■ **Set task**: Duplicate the passage on Bayesian optimization of CPG controllers in full, word for word.

■ **Supplied passage**:
In the grand scheme of the Triangle of Life, in the context of infancy, the learning loop is the combination of the second and the third stage. A CPG topology of a modular robot is generated in the first stage, subsequently the learning loop consisting of the second and third stage are executed for learning the optimal weights of the CPG controller until a termination condition is triggered, i.e., 1500 evaluations. That is, for the first stage, there are 1500 combinations of the second and third stage executed and 10 repetitions. The fitness reflects the quality of the learned weights that the learners aim to maximize.

Bayesian Optimization Bayesian optimization is a state-of-the-art machine learning framework for optimizing stochastic functions, and has been successfully applied in engineering, machine learning, and design [41]. It aims to find an optimal solution in a small number of function evaluations that is especially advantageous in situations where evaluations are costly [11]. This can be achieved by constructing the surrogate model using a Gaussian process (GP) approximation of the objective function of a task, and selecting a new controller with the weights to evaluate on the basis of an acquisition function that balances exploration and exploitation. The surrogate model is updated with the evaluation of a new controller. Then, the learning system selects the next new controller and repeats the learning process until it reaches the termination criterion. The performance of a CPG controller is evaluated in a given evaluation time by the fitness function defined below. We empirically set the evaluation time to be 60 seconds to balance computing time and accurately evaluating a complex task as directed locomotion. The pseudocode of Bayesian optimization for optimizing the weights of CPG controllers is shown in Algorithm 1.

■ **Data lines**:
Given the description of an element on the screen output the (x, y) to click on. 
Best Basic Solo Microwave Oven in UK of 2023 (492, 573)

* * *

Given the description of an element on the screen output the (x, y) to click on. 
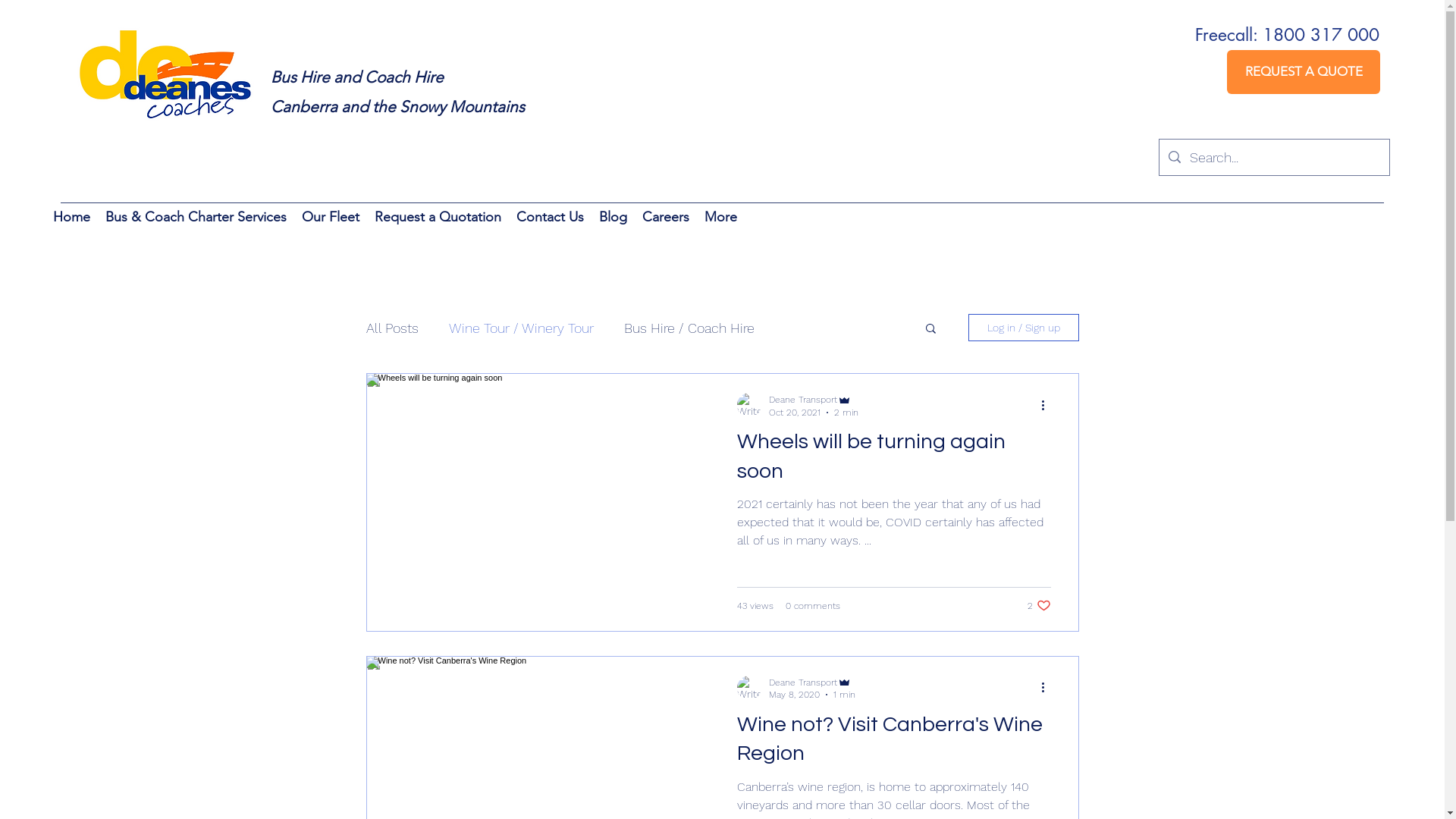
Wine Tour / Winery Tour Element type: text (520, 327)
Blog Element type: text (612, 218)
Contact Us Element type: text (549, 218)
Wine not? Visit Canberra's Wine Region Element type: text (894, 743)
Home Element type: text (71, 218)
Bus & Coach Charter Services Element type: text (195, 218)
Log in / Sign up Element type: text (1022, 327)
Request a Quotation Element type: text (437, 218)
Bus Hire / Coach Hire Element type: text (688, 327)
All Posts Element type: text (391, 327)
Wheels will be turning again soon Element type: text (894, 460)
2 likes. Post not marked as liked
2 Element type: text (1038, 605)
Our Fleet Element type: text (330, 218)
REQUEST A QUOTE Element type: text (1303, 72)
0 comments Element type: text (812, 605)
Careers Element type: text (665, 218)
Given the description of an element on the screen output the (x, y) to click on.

■ **Task result**:
In the grand scheme of the Triangle of Life, in the context of infancy, the learning loop is the combination of the second and the third stage. A CPG topology of a modular robot is generated in the first stage, subsequently the learning loop consisting of the second and third stage are executed for learning the optimal weights of the CPG controller until a termination condition is triggered, i.e., 1500 evaluations. That is, for the first stage, there are 1500 combinations of the second and third stage executed and 10 repetitions. The fitness reflects the quality of the learned weights that the learners aim to maximize.

Bayesian Optimization Bayesian optimization is a state-of-the-art machine learning framework for optimizing stochastic functions, and has been successfully applied in engineering, machine learning, and design [41]. It aims to find an optimal solution in a small number of function evaluations that is especially advantageous in situations where evaluations are costly [11]. This can be achieved by constructing the surrogate model using a Gaussian process (GP) approximation of the objective function of a task, and selecting a new controller with the weights to evaluate on the basis of an acquisition function that balances exploration and exploitation. The surrogate model is updated with the evaluation of a new controller. Then, the learning system selects the next new controller and repeats the learning process until it reaches the termination criterion. The performance of a CPG controller is evaluated in a given evaluation time by the fitness function defined below. We empirically set the evaluation time to be 60 seconds to balance computing time and accurately evaluating a complex task as directed locomotion. The pseudocode of Bayesian optimization for optimizing the weights of CPG controllers is shown in Algorithm 1.